So, recently I decided to make a little personal project. Not because I had extra time or was feeling inspired or anything like that, but because I needed somewhere to put all the general, low-level frustration of just existing right now. So between shoots and sending yet another round of cold emails and doomscrolling and walking the dog, I somehow ended up making a fake sparkling water brand. I didn’t plan it. I didn’t even realize that’s where I was heading until I was basically already there. I just needed something creative that wasn’t work-work.
And that’s how I got Barely. A premium sparkling water for people who are still here. Not doing great. Not falling apart. Just operating at about half battery, which honestly feels normal at this point.
Barely looks like it could be a real brand. It also looks exhausted, which honestly makes it feel very right. If a drink could make eye contact across a room and quietly whisper “same,” that’s this beverage.
The idea came from noticing how everything is “extra” right now. Every product is trying to “fix” you or turn you into some aspirational version of yourself who absolutely goes to bed on time, eats creatine, drinks herbs, and keeps 6 tubes of the latest viral lip gloss in their bag because it’s a GAME CHANGER. Meanwhile most of us are just trying to send that one email we’ve been avoiding for three days and debating whether a bag of pretzels can legally qualify as dinner. So I thought, okay, let’s make a sparkling water for people who are just… showing up. No transformation. No wellness mission. No promise. Just water.
Barely is exactly that. It’s literally just sparkling water. Nothing is infused. Nothing is enhanced. It’s not trying to heal your gut or balance your energy or give you better skin by Thursday. It’s just cold and carbonated. “Some days you’re great. Some days you’re barely functioning. Either way you still need to drink water.”
The design is simple: a pale blue gradient, a quiet black logotype, and a parenthetical on the front doing most of the emotional storytelling. The whole thing scales with almost no effort. Barely (Functioning). Barely (Flavored). Barely (Carbonated). A whole brand built with the emotional energy of deciding between oat milk or almond. That honestly made me laugh.
The images came from the same place. I didn’t want parody. I wanted it to feel like someone photographed an extremely normal Tuesday. Clean, because that’s just how my brain works, but not styled to death. Editorial without doing that “editorial voice.” And because Barely isn’t a real product, I had to build everything myself with this weird little cocktail of photography, Illustrator, Photoshop, Nano Banana, 3D bits, compositing, generative fill, and some good old-fashioned retouching. The rule for the shots was basically: does “At least you’re hydrated” fit here? If yes, done.

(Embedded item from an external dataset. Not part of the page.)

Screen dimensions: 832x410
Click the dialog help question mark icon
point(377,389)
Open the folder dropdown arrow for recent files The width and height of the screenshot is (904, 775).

From there it escalated. I wrote packaging copy that kind of judges you, but in a supportive way. A billboard idea that basically shrugs. A website that fits on half a page. And then a whole pitch deck happened? I don’t know. At some point I looked up and realized I had created an entire Series A presentation for a beverage that literally promises nothing, and somehow still seems like something I’d grab off a shelf. I couldn’t stop laughing. The traction slide is one of my favorite parts. “Retailers say it’s quietly selling through. Customers say: this feels accurate.” IYKYK.
What surprised me most is that the joke ended up being optional. If you take away the copy, Barely still looks like a legit beverage brand. If you leave it in, it becomes painfully relatable. It sits in this weird little space between satire and “oh, yeah, that’s me.”
Mostly, though, it just felt nice to make something for no reason - like a tiny, carbonated sigh. It was a good reminder that not everything needs to lead somewhere. Sometimes it helps to make things simply because making things helps.
Anyway. Here’s Barely. A sparkling water for the days when “fine” is honestly pretty generous. Enjoy~
PS: If you’re a VC and want to make this real, reach out. I already made a pitch deck. I don’t know how that happened either, but here we are.